The hit on the state budget was estimated by the Bell Policy Center at $3 billion.

That impact would occur at a time when the state budget is growing tighter by the year. 

Although negotiations stalled with the conservative groups, Polis and a bipartisan group of lawmakers announced their own compromise with just three days left in the 2024 session.

In its first year, the deal would cut property taxes by $1.3 billion. Under Senate Bill 233, commercial property tax assessment rates would be reduced from 29% to 25% over a two-year period. For homeowners, property valuations will decrease from 6.8% to 6.7%, with a 10% reduction in home value for the purposes of taxing liability.

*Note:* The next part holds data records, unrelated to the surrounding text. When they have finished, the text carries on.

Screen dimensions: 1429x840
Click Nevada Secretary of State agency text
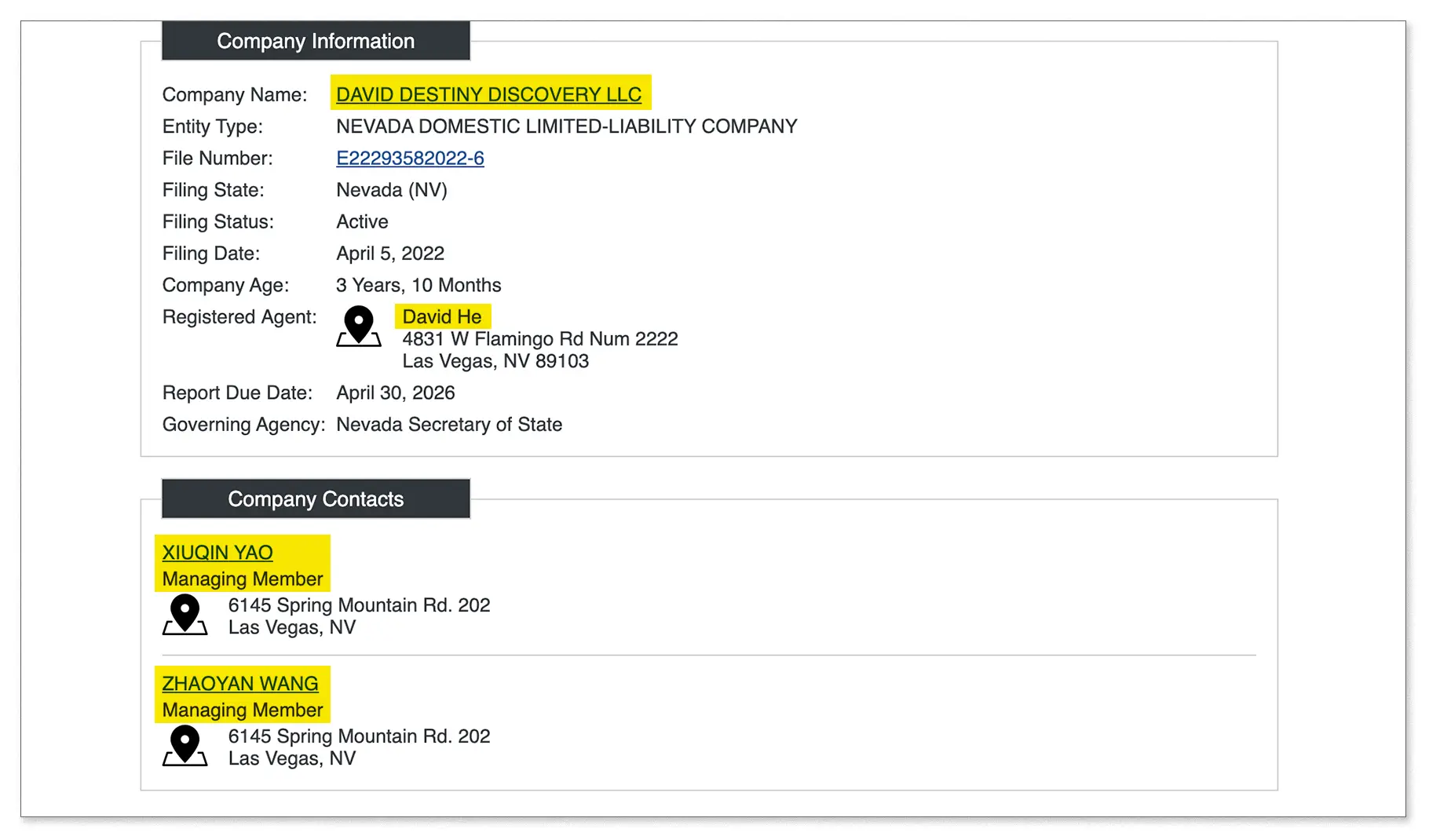[449, 425]
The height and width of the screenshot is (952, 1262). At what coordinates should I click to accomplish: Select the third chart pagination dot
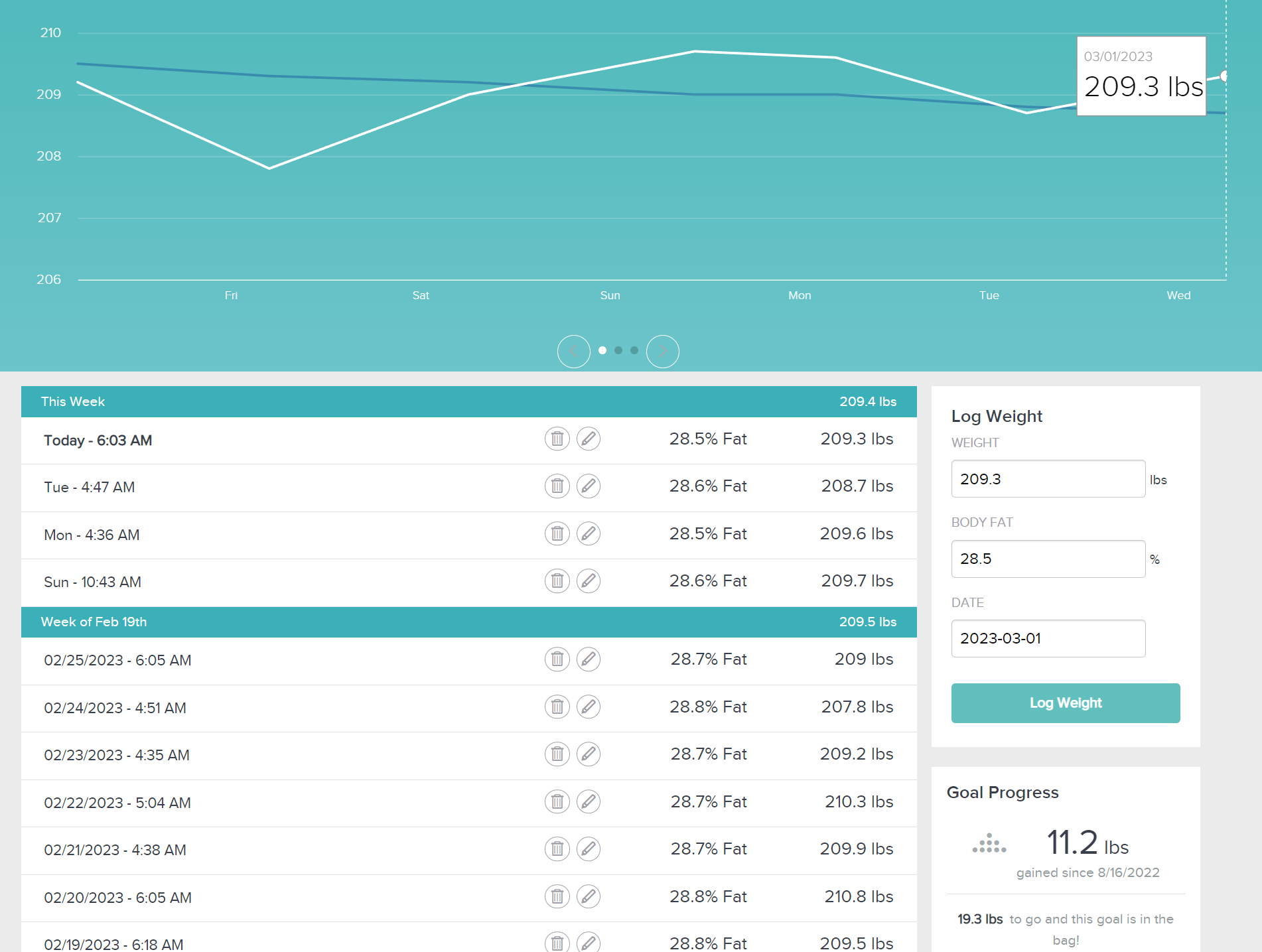(x=634, y=350)
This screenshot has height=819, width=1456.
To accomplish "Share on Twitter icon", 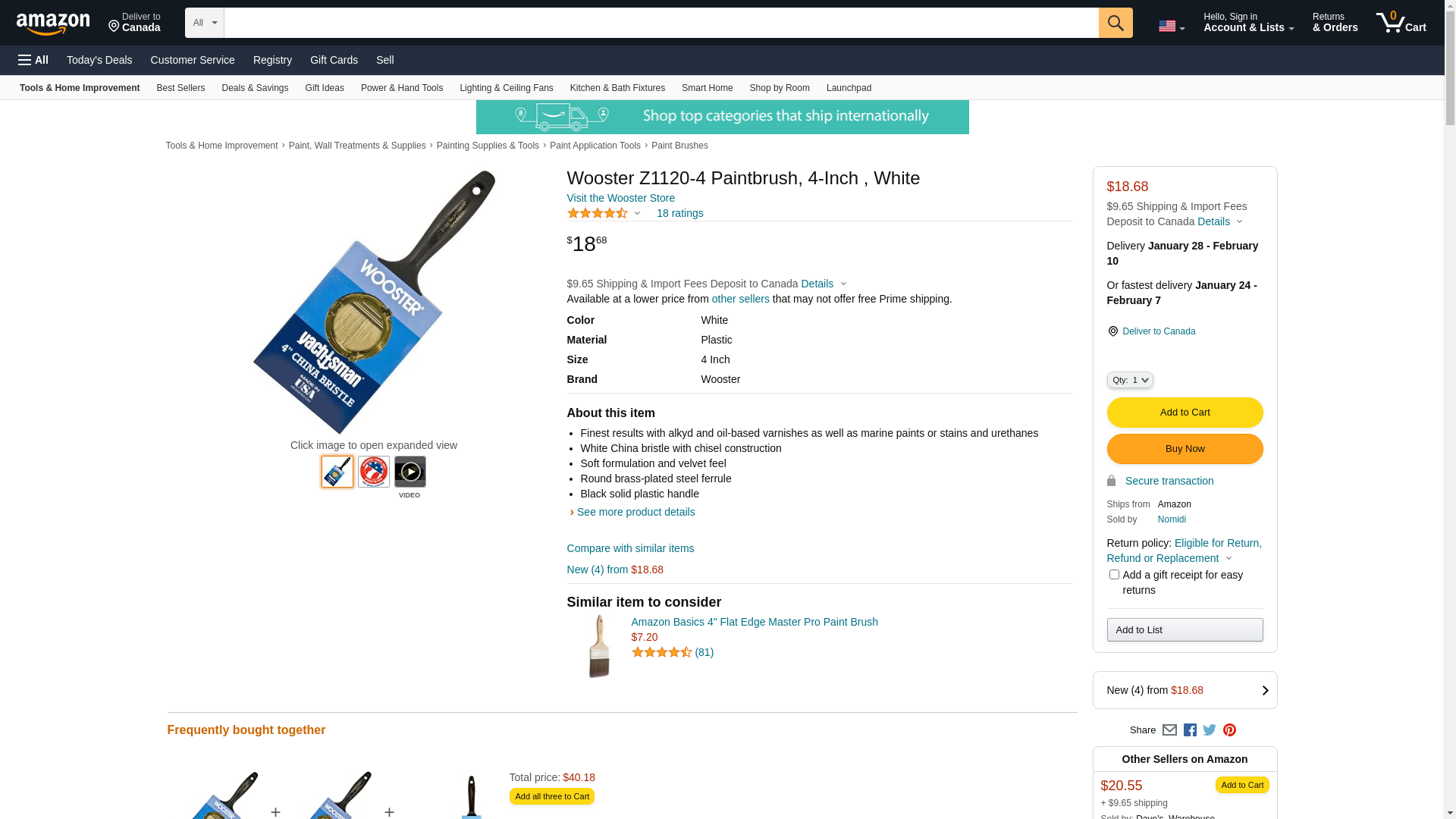I will click(1210, 730).
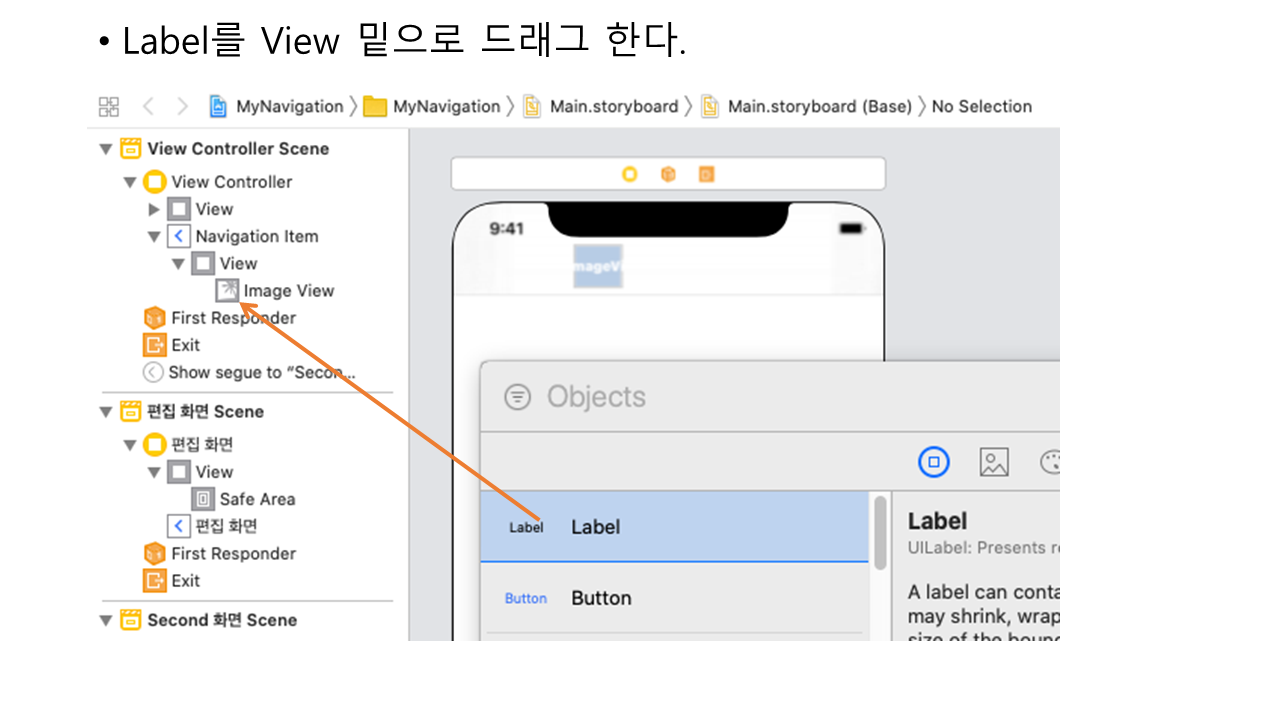Collapse the Navigation Item disclosure triangle
This screenshot has height=720, width=1280.
pos(154,237)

This primarily applies to homes valued at $700,000 or less.

It wasn’t enough for Advance Colorado or Colorado Concern, which announced they would move forward with their ballot measures.

And that made those in the K-12 community and lawmakers who had worked for years to pay off a 15-year “debt” to schools nervous.

The deal

With both sides fully aware of the risks to their respective causes, negotiations continued over the summer. 

The next public sign of movement emerged via a meeting by the property tax commission on Aug. 12 to discuss the impact of the two ballot measures on the state budget.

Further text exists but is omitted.